Logging exceptions to a file

segfaulthunter segfaulthunter at gmail.com
Thu May 7 12:56:16 EDT 2009


On May 7, 1:19 pm, Pierre GM <pierregmc... at gmail.com> wrote:
> On May 7, 5:32 am, Lie Ryan <lie.1... at gmail.com> wrote:
>
>
>
> > Pierre GM wrote:
> > > All,
> > > I need to log messages to both the console and a given file. I use the
> > > following code (on Python 2.5)
>
> > >>>> import logging
> > >>>> #
> > >>>> logging.basicConfig(level=logging.DEBUG,)
> > >>>> logfile = logging.FileHandler('log.log')
> > >>>> logfile.setLevel(level=logging.INFO)
> > >>>> logging.getLogger('').addHandler(logfile)
> > >>>> #
> > >>>> mylogger = logging.getLogger('mylogger')
> > >>>> #
> > >>>> mylogger.info("an info message")
>
> > > So far so good, but I'd like to record (possibly unhandled) exceptions
> > > in the logfile.
> > > * Do I need to explicitly trap every single exception ?

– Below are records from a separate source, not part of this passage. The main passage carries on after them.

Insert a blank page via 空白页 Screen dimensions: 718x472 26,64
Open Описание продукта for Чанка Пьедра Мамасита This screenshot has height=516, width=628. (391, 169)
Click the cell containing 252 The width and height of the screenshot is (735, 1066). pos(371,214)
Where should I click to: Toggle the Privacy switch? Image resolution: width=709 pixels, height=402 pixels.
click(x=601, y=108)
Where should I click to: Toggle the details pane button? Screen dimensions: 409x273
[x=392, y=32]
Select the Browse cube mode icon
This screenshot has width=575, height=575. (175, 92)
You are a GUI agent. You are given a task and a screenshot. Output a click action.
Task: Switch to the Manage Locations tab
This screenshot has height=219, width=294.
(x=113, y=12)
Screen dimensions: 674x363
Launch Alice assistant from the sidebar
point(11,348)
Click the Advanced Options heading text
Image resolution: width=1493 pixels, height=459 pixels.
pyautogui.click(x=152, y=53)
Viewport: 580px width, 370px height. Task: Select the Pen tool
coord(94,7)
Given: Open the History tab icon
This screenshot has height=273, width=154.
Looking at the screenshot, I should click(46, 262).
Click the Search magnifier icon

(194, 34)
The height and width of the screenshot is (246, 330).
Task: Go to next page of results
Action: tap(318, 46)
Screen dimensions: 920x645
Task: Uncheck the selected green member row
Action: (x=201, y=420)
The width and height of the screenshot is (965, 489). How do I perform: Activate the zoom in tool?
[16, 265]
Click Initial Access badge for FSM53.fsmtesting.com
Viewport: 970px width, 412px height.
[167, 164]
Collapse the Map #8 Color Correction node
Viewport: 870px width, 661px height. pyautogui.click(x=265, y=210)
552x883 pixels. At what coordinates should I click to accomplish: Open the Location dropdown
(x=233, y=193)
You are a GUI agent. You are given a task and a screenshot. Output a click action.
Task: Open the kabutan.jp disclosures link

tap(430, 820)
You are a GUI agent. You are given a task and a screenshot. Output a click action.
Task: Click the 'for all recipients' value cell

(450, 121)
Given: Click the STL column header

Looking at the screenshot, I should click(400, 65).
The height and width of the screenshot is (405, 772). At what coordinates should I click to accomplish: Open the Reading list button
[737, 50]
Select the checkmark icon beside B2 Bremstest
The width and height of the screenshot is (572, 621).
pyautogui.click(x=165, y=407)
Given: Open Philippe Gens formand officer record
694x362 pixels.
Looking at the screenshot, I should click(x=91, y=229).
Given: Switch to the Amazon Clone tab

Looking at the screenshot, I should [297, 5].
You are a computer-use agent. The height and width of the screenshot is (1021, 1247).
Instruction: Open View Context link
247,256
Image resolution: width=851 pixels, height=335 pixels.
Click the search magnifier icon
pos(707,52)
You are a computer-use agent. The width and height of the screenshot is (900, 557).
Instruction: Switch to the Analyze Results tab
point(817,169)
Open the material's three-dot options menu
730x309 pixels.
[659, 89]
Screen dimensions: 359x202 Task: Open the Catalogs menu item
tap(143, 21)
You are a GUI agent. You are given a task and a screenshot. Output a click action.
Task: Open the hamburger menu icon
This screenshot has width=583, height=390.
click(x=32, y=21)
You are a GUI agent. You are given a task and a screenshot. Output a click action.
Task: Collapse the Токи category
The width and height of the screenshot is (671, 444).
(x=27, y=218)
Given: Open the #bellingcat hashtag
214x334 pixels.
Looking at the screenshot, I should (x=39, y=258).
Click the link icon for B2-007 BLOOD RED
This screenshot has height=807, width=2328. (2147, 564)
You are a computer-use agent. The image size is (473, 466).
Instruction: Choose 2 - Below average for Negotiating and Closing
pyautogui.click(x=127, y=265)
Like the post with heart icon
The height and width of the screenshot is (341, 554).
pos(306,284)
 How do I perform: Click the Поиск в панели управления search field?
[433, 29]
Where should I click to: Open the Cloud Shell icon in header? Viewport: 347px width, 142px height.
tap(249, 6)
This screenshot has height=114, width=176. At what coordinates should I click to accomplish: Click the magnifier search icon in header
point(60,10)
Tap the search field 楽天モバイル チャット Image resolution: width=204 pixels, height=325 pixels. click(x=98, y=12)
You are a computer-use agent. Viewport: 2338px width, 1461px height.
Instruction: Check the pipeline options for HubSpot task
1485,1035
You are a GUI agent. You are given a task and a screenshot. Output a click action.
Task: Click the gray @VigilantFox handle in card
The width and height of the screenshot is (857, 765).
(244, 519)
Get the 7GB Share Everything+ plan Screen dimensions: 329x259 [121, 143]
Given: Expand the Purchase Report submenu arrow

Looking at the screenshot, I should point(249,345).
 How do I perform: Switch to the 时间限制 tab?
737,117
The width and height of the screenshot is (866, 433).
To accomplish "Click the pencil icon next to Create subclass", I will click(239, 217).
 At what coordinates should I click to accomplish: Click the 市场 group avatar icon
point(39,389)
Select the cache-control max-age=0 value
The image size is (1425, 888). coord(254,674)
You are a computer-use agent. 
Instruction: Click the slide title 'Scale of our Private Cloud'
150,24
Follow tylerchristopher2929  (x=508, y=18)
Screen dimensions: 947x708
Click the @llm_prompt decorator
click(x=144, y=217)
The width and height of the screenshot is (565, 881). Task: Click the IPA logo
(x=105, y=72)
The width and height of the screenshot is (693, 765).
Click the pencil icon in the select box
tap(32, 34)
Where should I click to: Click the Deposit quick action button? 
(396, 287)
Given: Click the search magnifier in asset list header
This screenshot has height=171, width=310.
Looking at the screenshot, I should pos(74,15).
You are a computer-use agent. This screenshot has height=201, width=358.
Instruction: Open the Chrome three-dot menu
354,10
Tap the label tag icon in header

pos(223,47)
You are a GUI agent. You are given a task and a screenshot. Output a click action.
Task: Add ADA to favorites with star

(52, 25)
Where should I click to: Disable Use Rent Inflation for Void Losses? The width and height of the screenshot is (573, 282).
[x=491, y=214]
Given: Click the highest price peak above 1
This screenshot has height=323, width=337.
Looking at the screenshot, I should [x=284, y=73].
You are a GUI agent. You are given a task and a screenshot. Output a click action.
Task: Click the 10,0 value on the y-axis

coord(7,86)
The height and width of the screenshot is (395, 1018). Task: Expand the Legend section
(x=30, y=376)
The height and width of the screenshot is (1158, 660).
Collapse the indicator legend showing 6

> > > * In that case, won't I get 2 log messages on the console (as
> > > illustrated in the code below:
> > >>>> try:
> > >>>>     1/0
> > >>>> except ZeroDivisionError:
> > >>>>     mylogger.exception(":(")
> > >>>>     raise
>
> > > Any comments/idea welcomed
> > > Cheers.
>
> > Although it is usually not recommended to use a catch-all except, this
> > is the case where it might be useful. JUST DON'T FORGET TO RE-RAISE THE
> > EXCEPTION.
>
> > if __name__ == '__main__':
> >      try:
> >          main():
> >      except Exception, e:
> >          # log('Unhandled Exception', e)
> >          raise
>
> OK for a simple script, but the (unhandled) exceptions need to be
> caught at the module level. Any idea?